• What the exercise asks
Print the data exactly, leaving nothing out.

• Source data
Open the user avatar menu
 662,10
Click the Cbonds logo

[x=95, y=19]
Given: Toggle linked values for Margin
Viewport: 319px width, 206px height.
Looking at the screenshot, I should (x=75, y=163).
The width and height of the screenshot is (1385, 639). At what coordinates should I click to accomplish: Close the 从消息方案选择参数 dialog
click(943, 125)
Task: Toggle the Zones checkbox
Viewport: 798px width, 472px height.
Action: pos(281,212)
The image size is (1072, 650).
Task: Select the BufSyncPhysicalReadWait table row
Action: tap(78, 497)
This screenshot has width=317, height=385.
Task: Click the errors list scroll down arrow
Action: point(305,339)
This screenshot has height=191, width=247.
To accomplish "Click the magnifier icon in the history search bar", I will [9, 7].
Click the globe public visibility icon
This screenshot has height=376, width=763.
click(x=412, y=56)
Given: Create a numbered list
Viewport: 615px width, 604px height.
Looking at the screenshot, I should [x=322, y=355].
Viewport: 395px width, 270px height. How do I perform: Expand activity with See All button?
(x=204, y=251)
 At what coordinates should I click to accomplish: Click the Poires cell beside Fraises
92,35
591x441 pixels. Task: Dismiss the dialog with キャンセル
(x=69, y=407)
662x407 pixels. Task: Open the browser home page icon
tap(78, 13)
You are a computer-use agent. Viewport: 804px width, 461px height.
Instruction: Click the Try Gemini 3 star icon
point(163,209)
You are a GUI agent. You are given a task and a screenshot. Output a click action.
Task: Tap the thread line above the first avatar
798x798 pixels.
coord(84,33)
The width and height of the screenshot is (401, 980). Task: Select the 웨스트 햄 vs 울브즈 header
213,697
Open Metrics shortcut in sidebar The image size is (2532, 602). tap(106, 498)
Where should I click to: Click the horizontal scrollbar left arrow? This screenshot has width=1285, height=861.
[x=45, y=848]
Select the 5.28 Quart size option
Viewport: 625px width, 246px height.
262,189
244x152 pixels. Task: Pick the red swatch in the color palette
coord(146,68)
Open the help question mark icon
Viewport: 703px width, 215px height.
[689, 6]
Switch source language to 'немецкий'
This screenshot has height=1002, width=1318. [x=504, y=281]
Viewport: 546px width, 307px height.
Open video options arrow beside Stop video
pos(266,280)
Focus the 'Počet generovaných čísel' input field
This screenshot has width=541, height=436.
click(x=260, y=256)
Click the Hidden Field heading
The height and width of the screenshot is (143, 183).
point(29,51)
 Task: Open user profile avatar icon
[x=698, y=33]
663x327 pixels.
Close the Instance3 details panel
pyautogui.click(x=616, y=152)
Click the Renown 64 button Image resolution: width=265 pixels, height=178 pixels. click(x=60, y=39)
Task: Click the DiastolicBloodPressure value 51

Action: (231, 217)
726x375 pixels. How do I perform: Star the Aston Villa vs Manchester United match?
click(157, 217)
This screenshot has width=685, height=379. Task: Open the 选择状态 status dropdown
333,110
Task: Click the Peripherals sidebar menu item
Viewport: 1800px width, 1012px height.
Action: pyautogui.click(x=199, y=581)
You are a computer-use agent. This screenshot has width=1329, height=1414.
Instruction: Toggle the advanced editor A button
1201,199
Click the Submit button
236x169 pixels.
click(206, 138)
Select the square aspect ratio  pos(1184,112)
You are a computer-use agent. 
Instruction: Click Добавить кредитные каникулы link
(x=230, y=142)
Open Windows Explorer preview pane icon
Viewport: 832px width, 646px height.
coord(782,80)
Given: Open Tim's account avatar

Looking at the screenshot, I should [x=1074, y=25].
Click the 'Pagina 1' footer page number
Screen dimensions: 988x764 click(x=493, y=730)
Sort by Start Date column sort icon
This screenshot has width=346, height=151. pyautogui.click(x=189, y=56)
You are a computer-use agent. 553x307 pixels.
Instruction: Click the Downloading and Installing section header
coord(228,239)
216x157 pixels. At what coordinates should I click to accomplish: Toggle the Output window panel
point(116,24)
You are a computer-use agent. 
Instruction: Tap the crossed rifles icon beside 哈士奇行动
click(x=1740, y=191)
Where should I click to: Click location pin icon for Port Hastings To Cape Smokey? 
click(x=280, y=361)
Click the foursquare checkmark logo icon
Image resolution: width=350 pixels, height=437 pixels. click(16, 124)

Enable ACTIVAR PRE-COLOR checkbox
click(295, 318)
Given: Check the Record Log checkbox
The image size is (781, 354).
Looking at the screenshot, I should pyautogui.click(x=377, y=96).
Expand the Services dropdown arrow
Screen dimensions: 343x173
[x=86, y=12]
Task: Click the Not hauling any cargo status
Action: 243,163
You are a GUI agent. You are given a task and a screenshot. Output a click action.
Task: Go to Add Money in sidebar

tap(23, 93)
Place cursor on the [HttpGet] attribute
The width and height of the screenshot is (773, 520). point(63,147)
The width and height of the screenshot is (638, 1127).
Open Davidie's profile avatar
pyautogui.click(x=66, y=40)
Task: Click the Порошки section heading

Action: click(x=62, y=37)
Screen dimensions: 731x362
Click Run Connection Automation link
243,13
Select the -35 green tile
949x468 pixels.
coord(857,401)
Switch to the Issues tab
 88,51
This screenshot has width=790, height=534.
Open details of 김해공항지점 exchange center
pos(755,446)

• Task result
Open the user avatar menu
 662,10
Click the Cbonds logo

[x=95, y=19]
Given: Toggle linked values for Margin
Viewport: 319px width, 206px height.
Looking at the screenshot, I should (x=75, y=163).
The width and height of the screenshot is (1385, 639). At what coordinates should I click to accomplish: Close the 从消息方案选择参数 dialog
click(943, 125)
Task: Toggle the Zones checkbox
Viewport: 798px width, 472px height.
Action: pos(281,212)
The image size is (1072, 650).
Task: Select the BufSyncPhysicalReadWait table row
Action: tap(78, 497)
This screenshot has width=317, height=385.
Task: Click the errors list scroll down arrow
Action: point(305,339)
This screenshot has height=191, width=247.
To accomplish "Click the magnifier icon in the history search bar", I will [9, 7].
Click the globe public visibility icon
This screenshot has height=376, width=763.
click(x=412, y=56)
Given: Create a numbered list
Viewport: 615px width, 604px height.
Looking at the screenshot, I should [x=322, y=355].
Viewport: 395px width, 270px height. How do I perform: Expand activity with See All button?
(x=204, y=251)
 At what coordinates should I click to accomplish: Click the Poires cell beside Fraises
92,35
591x441 pixels. Task: Dismiss the dialog with キャンセル
(x=69, y=407)
662x407 pixels. Task: Open the browser home page icon
tap(78, 13)
You are a computer-use agent. Viewport: 804px width, 461px height.
Instruction: Click the Try Gemini 3 star icon
point(163,209)
You are a GUI agent. You are given a task and a screenshot. Output a click action.
Task: Tap the thread line above the first avatar
798x798 pixels.
coord(84,33)
The width and height of the screenshot is (401, 980). Task: Select the 웨스트 햄 vs 울브즈 header
213,697
Open Metrics shortcut in sidebar The image size is (2532, 602). tap(106, 498)
Where should I click to: Click the horizontal scrollbar left arrow? This screenshot has width=1285, height=861.
[x=45, y=848]
Select the 5.28 Quart size option
Viewport: 625px width, 246px height.
262,189
244x152 pixels. Task: Pick the red swatch in the color palette
coord(146,68)
Open the help question mark icon
Viewport: 703px width, 215px height.
[689, 6]
Switch source language to 'немецкий'
This screenshot has height=1002, width=1318. [x=504, y=281]
Viewport: 546px width, 307px height.
Open video options arrow beside Stop video
pos(266,280)
Focus the 'Počet generovaných čísel' input field
This screenshot has width=541, height=436.
click(x=260, y=256)
Click the Hidden Field heading
The height and width of the screenshot is (143, 183).
point(29,51)
 Task: Open user profile avatar icon
[x=698, y=33]
663x327 pixels.
Close the Instance3 details panel
pyautogui.click(x=616, y=152)
Click the Renown 64 button Image resolution: width=265 pixels, height=178 pixels. click(x=60, y=39)
Task: Click the DiastolicBloodPressure value 51

Action: (231, 217)
726x375 pixels. How do I perform: Star the Aston Villa vs Manchester United match?
click(157, 217)
This screenshot has width=685, height=379. Task: Open the 选择状态 status dropdown
333,110
Task: Click the Peripherals sidebar menu item
Viewport: 1800px width, 1012px height.
Action: pyautogui.click(x=199, y=581)
You are a computer-use agent. This screenshot has width=1329, height=1414.
Instruction: Toggle the advanced editor A button
1201,199
Click the Submit button
236x169 pixels.
click(206, 138)
Select the square aspect ratio  pos(1184,112)
You are a computer-use agent. 
Instruction: Click Добавить кредитные каникулы link
(x=230, y=142)
Open Windows Explorer preview pane icon
Viewport: 832px width, 646px height.
coord(782,80)
Given: Open Tim's account avatar

Looking at the screenshot, I should [x=1074, y=25].
Click the 'Pagina 1' footer page number
Screen dimensions: 988x764 click(x=493, y=730)
Sort by Start Date column sort icon
This screenshot has width=346, height=151. pyautogui.click(x=189, y=56)
You are a computer-use agent. 553x307 pixels.
Instruction: Click the Downloading and Installing section header
coord(228,239)
216x157 pixels. At what coordinates should I click to accomplish: Toggle the Output window panel
point(116,24)
You are a computer-use agent. 
Instruction: Tap the crossed rifles icon beside 哈士奇行动
click(x=1740, y=191)
Where should I click to: Click location pin icon for Port Hastings To Cape Smokey? 
click(x=280, y=361)
Click the foursquare checkmark logo icon
Image resolution: width=350 pixels, height=437 pixels. click(16, 124)

Enable ACTIVAR PRE-COLOR checkbox
click(295, 318)
Given: Check the Record Log checkbox
The image size is (781, 354).
Looking at the screenshot, I should pyautogui.click(x=377, y=96).
Expand the Services dropdown arrow
Screen dimensions: 343x173
[x=86, y=12]
Task: Click the Not hauling any cargo status
Action: 243,163
You are a GUI agent. You are given a task and a screenshot. Output a click action.
Task: Go to Add Money in sidebar

tap(23, 93)
Place cursor on the [HttpGet] attribute
The width and height of the screenshot is (773, 520). point(63,147)
The width and height of the screenshot is (638, 1127).
Open Davidie's profile avatar
pyautogui.click(x=66, y=40)
Task: Click the Порошки section heading

Action: click(x=62, y=37)
Screen dimensions: 731x362
Click Run Connection Automation link
243,13
Select the -35 green tile
949x468 pixels.
coord(857,401)
Switch to the Issues tab
 88,51
This screenshot has width=790, height=534.
Open details of 김해공항지점 exchange center
pos(755,446)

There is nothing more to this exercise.